## Work request
Starting with the line that contains "Select the Slot", set down each line through the end of the entries below, exactly and with nothing added.

- - - -

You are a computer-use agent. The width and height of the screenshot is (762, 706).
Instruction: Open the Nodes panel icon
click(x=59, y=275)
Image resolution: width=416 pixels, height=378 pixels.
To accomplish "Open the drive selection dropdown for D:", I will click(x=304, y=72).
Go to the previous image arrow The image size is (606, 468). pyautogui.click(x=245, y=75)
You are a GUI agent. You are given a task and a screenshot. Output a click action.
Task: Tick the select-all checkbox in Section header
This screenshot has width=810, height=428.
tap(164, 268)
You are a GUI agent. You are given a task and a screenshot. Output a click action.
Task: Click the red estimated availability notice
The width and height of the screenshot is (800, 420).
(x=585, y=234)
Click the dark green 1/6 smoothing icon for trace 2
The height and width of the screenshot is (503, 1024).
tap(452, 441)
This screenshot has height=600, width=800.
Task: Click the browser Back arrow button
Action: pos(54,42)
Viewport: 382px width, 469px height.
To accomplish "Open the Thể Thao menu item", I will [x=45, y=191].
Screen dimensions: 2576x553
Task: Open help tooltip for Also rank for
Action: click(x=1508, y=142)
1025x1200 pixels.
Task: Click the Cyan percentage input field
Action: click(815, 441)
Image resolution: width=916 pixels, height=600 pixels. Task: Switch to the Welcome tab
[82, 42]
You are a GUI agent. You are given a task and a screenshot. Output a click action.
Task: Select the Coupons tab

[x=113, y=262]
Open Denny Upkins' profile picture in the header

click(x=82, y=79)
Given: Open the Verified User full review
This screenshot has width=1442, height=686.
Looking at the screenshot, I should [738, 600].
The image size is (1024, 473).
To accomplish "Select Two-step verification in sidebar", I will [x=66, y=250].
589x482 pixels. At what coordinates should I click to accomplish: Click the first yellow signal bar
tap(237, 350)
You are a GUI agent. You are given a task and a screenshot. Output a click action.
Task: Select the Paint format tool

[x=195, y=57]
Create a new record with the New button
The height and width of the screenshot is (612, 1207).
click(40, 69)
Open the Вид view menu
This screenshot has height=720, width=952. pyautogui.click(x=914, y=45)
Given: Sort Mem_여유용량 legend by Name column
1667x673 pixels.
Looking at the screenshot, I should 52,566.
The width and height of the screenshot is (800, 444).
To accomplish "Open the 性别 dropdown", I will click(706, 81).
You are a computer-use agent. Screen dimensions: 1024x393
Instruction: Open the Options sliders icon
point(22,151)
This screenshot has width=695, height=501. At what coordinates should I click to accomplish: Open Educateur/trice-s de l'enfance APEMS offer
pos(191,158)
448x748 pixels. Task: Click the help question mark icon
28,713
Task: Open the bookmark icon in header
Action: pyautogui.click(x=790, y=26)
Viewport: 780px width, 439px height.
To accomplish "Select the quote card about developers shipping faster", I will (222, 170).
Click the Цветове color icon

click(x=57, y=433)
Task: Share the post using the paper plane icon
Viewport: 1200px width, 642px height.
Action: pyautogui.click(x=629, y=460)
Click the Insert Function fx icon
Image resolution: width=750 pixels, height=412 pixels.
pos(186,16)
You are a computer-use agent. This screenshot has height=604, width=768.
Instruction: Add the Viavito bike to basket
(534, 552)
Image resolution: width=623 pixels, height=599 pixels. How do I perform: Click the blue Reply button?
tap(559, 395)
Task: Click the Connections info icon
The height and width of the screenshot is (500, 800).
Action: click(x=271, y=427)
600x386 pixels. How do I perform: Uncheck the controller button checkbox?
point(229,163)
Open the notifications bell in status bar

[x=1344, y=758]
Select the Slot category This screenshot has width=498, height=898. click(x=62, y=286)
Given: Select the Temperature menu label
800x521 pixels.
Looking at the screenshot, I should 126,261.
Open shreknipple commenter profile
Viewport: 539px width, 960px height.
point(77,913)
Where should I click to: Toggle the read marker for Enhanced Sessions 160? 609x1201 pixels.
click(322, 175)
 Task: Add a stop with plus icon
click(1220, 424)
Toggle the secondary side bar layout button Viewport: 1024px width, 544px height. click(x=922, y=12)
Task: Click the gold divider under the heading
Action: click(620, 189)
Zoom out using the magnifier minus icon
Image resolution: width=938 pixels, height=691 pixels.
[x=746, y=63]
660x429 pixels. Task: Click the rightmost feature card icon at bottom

- - - -

## Answer to the problem
Select the Slot category This screenshot has width=498, height=898. click(x=62, y=286)
Given: Select the Temperature menu label
800x521 pixels.
Looking at the screenshot, I should 126,261.
Open shreknipple commenter profile
Viewport: 539px width, 960px height.
point(77,913)
Where should I click to: Toggle the read marker for Enhanced Sessions 160? 609x1201 pixels.
click(322, 175)
 Task: Add a stop with plus icon
click(1220, 424)
Toggle the secondary side bar layout button Viewport: 1024px width, 544px height. click(x=922, y=12)
Task: Click the gold divider under the heading
Action: click(620, 189)
Zoom out using the magnifier minus icon
Image resolution: width=938 pixels, height=691 pixels.
[x=746, y=63]
660x429 pixels. Task: Click the rightmost feature card icon at bottom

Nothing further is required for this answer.